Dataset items
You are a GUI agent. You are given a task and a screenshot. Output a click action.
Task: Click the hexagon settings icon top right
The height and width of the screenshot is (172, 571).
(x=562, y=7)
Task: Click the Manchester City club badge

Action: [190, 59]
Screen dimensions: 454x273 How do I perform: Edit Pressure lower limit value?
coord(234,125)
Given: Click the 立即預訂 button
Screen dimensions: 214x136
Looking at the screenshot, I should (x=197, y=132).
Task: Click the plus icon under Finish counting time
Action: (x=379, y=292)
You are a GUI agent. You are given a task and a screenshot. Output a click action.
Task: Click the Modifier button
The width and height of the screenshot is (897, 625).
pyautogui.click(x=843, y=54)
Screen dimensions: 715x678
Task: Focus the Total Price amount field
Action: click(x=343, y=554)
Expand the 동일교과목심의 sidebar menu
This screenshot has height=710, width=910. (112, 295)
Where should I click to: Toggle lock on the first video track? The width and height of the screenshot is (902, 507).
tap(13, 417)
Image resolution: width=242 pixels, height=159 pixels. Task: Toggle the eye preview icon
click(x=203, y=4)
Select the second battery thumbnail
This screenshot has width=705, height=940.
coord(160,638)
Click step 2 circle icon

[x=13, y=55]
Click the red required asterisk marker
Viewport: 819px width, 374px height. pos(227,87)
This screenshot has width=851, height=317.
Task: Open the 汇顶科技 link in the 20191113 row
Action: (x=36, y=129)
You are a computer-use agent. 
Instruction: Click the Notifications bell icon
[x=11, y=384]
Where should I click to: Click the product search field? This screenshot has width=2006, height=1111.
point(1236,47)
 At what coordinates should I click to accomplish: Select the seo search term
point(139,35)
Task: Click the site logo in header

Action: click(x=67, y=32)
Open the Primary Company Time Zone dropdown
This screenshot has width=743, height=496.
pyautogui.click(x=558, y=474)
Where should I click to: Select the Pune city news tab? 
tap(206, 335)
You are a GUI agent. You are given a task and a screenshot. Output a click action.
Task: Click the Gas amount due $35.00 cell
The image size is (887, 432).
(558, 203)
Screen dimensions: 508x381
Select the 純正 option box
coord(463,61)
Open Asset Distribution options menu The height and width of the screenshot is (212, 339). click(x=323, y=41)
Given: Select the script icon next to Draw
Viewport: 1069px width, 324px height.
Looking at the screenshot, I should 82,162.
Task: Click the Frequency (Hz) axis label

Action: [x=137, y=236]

▶ **SET TASK**
Quote every line of the dataset items above, starting at the first line and ending with the line that contains "tap(13, 417)", including that line.

▶ **RIGHT ANSWER**
You are a GUI agent. You are given a task and a screenshot. Output a click action.
Task: Click the hexagon settings icon top right
The height and width of the screenshot is (172, 571).
(x=562, y=7)
Task: Click the Manchester City club badge

Action: [190, 59]
Screen dimensions: 454x273 How do I perform: Edit Pressure lower limit value?
coord(234,125)
Given: Click the 立即預訂 button
Screen dimensions: 214x136
Looking at the screenshot, I should (x=197, y=132).
Task: Click the plus icon under Finish counting time
Action: (x=379, y=292)
You are a GUI agent. You are given a task and a screenshot. Output a click action.
Task: Click the Modifier button
The width and height of the screenshot is (897, 625).
pyautogui.click(x=843, y=54)
Screen dimensions: 715x678
Task: Focus the Total Price amount field
Action: click(x=343, y=554)
Expand the 동일교과목심의 sidebar menu
This screenshot has height=710, width=910. (112, 295)
Where should I click to: Toggle lock on the first video track? The width and height of the screenshot is (902, 507).
tap(13, 417)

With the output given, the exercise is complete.